Many of our books, including this season’s The Can Man deal with economic concepts. We asked Yana V. Rodgers, a professor at Rutgers and head of the Rutgers University Project on Economics and Children, to talk about why and how to teach economics in today’s busy classrooms.
Building Blocks for the Future
Decades of research in economics, education, and early-childhood development have shown that young children enter the primary grades with an experience-based knowledge of economics and that they are quite capable of learning basic economics during the primary grades. The economic lessons that young students learn in their early education form the building blocks toward achieving a solid understanding of economics at higher levels of educational attainment. Students in the primary grades are already gaining a rich exposure to a wide variety of ideas in economics, and they are gaining the skills to apply this new knowledge. The principles taught at a level appropriate for primary-grade students are crucial for a basic understanding of the economic world around them.
Educational reforms since the 1960s have led to the development of formal content standards in economics and the infusion of economics as a central component of social studies curricula in every grade level. Because of the standards movement, even elementary school teachers face considerable pressure to teach economic content that is based on state requirements and is often linked to school accreditation and funding. Increasingly crowded curricula are a common issue, and many teachers feel they are too busy to teach economics. As almost all states have added economics to their state-mandated curricula in the primary grades, teaching strategies have needed to change.
Primary-grade students can gain exposure to a wide range of the economic concepts contained in state standards if teachers use reading strategies that embrace children’s literature—both fiction and nonfiction—with economic content. In the face of crowded curricula, this approach allows teachers to simultaneously teach reading strategies and empower their students to understand economics.
Using children’s literature to teach economics is gaining in popularity. A common approach is for teachers to integrate literature with economic content into classroom time devoted primarily to reading aloud to children or to reading instruction, with a relatively short discussion of the main economic ideas. Primary-grade teachers already read aloud to their students daily, and teachers know they can use high-quality literature for a variety of purposes. Such purposes include demonstrating story structure, teaching author’s craft, building vocabulary, and teaching content areas. Because more requirements are added to the elementary school curricula each year, teachers are looking for ways to achieve more than one objective in the same lesson. Furthermore, because most children enjoy stories, teaching economics within a literature framework can add to student motivation. The visual images and text work together to help students conceptualize how economics operates in the world around them.
While teaching economics through literature may have its intuitive appeal, there are drawbacks. In particular, because the genre is children’s literature and not textbooks, economic vocabulary and concepts are not systematically presented across books or even within books. Closely related, the teaching strategy requires that teachers highlight functional lessons for economic topics that may not be readily apparent in the story. Children’s books about topics such as savings and jobs have obvious economic lessons that are difficult to miss because they relate so easily to children’s everyday lives. However, more abstract economic topics that are found in some picture books and easy readers—such as the operation of markets and investment in human capital—require more creativity on the part of instructors to teach a thorough and intuitive economic lesson.

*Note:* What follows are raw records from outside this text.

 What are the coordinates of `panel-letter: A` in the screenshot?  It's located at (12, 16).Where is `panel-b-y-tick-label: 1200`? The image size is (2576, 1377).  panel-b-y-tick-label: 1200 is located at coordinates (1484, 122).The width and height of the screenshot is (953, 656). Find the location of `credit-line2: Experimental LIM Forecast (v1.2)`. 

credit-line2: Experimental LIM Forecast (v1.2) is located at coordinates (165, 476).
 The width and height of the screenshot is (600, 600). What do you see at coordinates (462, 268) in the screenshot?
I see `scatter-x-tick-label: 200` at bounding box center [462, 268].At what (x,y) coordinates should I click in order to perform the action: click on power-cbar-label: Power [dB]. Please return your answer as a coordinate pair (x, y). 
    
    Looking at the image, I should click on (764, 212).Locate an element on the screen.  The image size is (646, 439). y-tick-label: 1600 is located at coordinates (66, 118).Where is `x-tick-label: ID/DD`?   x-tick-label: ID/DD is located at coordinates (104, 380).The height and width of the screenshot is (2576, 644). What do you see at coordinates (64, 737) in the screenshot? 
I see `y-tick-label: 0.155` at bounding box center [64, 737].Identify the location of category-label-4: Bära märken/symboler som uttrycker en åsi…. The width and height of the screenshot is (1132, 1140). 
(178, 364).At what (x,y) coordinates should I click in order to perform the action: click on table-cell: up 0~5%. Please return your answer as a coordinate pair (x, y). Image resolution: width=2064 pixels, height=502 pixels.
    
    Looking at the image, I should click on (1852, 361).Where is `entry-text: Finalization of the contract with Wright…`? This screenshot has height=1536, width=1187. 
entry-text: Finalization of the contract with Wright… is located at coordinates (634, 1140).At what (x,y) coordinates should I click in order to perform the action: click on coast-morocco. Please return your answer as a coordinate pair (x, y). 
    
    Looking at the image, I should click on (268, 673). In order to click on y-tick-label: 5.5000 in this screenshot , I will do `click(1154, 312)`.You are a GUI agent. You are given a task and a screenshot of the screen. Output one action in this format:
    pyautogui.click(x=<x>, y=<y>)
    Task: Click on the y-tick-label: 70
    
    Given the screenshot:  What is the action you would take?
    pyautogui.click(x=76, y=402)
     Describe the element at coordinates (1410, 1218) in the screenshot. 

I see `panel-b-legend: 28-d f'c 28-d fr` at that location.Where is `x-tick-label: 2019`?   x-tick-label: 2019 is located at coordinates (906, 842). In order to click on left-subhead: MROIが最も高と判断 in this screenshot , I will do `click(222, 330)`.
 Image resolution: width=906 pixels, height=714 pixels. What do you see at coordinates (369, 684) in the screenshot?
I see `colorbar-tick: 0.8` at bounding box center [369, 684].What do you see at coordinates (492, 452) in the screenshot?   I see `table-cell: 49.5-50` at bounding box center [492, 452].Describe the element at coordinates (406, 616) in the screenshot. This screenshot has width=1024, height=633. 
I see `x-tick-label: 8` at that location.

Teaching Strategies: The Can Man
When using economics-related children’s literature for reading aloud or for reading instruction, it is critical that teachers highlight the economic lesson for their students. Otherwise, students just enjoy the story and miss the economic point. For example, in the newly published The Can Man (Williams and Orback, Lee & Low Books, 2010), a homeless man collects used aluminum cans from around town and redeems them for money. Teachers can introduce the story in the following way: “Boys and girls, while you listen to the story, think about what might cause some people to become homeless. Remember, the can man has a name and an identity. Mr. Peters lost his job at the auto body shop when it went out of business and has not managed to find new work.”
While few children’s books broach the topic of homelessness, this book takes on the topic from a child’s perspective and does so with dignity and grace. Along the way come additional lessons about unemployment, savings, and wants versus needs. These valuable lessons, wrapped in an interesting story line, make The Can Man a noteworthy addition to the body of children’s books dealing with economics. Through its powerful story, this book effectively teaches young learners several essential economic concepts that are frequently found in state content standards and have received much attention in the media with the recent economic recession.
Yana V. Rodgers and the Rutgers Project on Economics and Children
Yana van der Meulen Rodgers is associate professor of Women’s and Gender Studies at Rutgers University, with a BA in economics from Cornell University and a PhD in economics from Harvard University. She researches effective methods for teaching economics.
Professor Rodgers heads the Rutgers University Project on Economics and Children, which has been conducting a comprehensive review of children’s fiction and nonfiction books for their economic content. On the project’s Web site is a complete bibliography of hundreds of books that embrace economic themes. These books are all readily available in school libraries, public libraries, and bookstores and online—they are not specialized teachers’ materials. A selected number of these books are also arranged in groups of “Top Five” by economic concept based on objective criteria and on direct experience in teaching with the books.